重组结核抗原痘苗病毒Ankara株的构建及其免疫原性研究

Construction of recombinant modified vaccinia virus Ankara with Ag85A and ESAT-6 gene and examination of their immunogenicity in mice

目的构建5种不同类型的表达结核杆菌特异抗原的重组痘苗病毒，并研究其特异免疫原性。方法运用同源重组技术将含结核分泌抗原Ag85A和ESAT-6的基因片段插入痘苗病毒表达质粒p18中。重组质粒导入痘苗病毒Ankara（MVA）后构建重组痘苗病毒，经筛选和Western blot鉴定，得到5个种类的带有结核抗原基因的重组病毒。用构建的5种重组病毒免疫小鼠，MTT法检测免疫后小鼠脾淋巴细胞对特异结核抗原的增殖反应；ELISA检测小鼠脾淋巴细胞培养上清液中IFN-γ的含量；结核菌素纯蛋白衍化物（PPD）皮内试验以检测重组病毒引发的针对结核抗原的特异细胞免疫应答。结果构建的5种重组病毒介导的细胞表达产物经Western blot鉴定确认相对分子质量与结核抗原一致。免疫小鼠两次后，5种重组病毒免疫组脾淋巴细胞体外与Ag85A—ESAT-6融合蛋白共培养后表现出明显的增殖活性（P〈0．01），培养上清液中IFN-γ的浓度均较同组细胞经生理盐水刺激明显增高（P〈0．05）；与空痘苗病毒或生理盐水免疫后小鼠相比，5种重组MVA免疫组脾淋巴细胞与Ag85A-ESAT-6融合蛋白共培养后同样表现出明显的增殖活性（P〈0．01），与Ag85A—ESAT-6融合蛋白共培养的细胞上清液中IFN-γ的浓度均升高（P〈0．01）。与空痘苗病毒或生理盐水免疫后小鼠相比，5种重组MVA免疫组小鼠对PPD都表现出显著的迟发型超敏反应应答（P〈0．05）。结论成功构建了5种不同类型的表达结核杆菌抗原的重组痘苗病毒疫苗，其免疫小鼠后可激发针对结核杆菌抗原的特异性细胞免疫。

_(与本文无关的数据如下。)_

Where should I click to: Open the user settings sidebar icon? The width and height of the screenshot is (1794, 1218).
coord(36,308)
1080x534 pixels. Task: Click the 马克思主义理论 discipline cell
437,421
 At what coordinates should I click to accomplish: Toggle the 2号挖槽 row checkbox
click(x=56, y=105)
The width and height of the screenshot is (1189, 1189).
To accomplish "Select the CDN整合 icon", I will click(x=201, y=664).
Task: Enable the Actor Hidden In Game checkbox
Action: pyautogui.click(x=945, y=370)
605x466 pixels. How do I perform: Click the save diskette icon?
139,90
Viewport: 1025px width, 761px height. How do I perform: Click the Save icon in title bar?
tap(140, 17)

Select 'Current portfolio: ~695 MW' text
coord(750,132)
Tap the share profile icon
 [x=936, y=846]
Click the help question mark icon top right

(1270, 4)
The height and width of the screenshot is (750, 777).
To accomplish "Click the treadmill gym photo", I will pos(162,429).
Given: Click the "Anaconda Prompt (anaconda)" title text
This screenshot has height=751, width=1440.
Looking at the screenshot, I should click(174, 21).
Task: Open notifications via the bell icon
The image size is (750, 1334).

Objective To construct five types of recombinant modified vaccinia virus Ankara （MVA） carrying genes encoding antigen 85A （Ag85A）, early secretory antigenic target （ESAT-6） or IL-2 and to investigate the immunogenicity of these recombinant MVA in mice. Methods The genes encoding Ag85A and ESAT-6 were amplified by PCR from Mycobacterium tuberculosis H37Rv genomic DNA. The amplified DNA fragments were sub-cloned into vector p18. The recombinant plasmids were introduced respectively into MVA by homologous recombination. The five types of recombinant MVA clone were selected in the MPA selection medium and their expressions of TB antigens were confirmed by Western blot. The recombinant MVA were used to immunize BALB/c mice. Ag85A-ESAT-6 fusion protein induced proliferation of spleno-lymphocytes from immunized mice was detected by MTT test. The concentration of IFN-γ in supernatant of spleno-lymphocytes cultures was also analyzed by ELISA. The delayed type hypersensitivity （DTH） response to tuberculosis antigens was measured after injection of tuberculin purified protein derivative （PPD） in hind footpads of immunized mice. Results The five types of recombinant MVA were successfully constructed by confirming their expression of TB antigen with Western blot. After co-cultured with the fusion protein Ag85A-ESAT-6 in vitro, the spleno-lymphocytes from recombinant MVA immunized mice showed significant proliferation activity （ P 〈 0.01 ） and increased IFN-γ secretion （ P 〈 0.05 ） while the same cells showed no response when co-cultured with saline. The spleno-lymphocytes from recombinant MVA immunized mice also demenstrated significant proliferation activity （P 〈 0.01 ） and increased IFN-γ secretion （P 〈0.01 ） under Ag85A-ESAT-6 inducement, compared with the spleno-lymphocytes from mice immunized with wild type MVA or saline. The significant DTH response to PPD was detected in recombinant MVAimmunized mice （ P 〈 0.05 ）. Conclusion The five types of recombinant MVA carrying genes of TB antigens were constructed. The constructed recombinant MVA could induce specific cellular immunity against tuberculosis antigen in mice.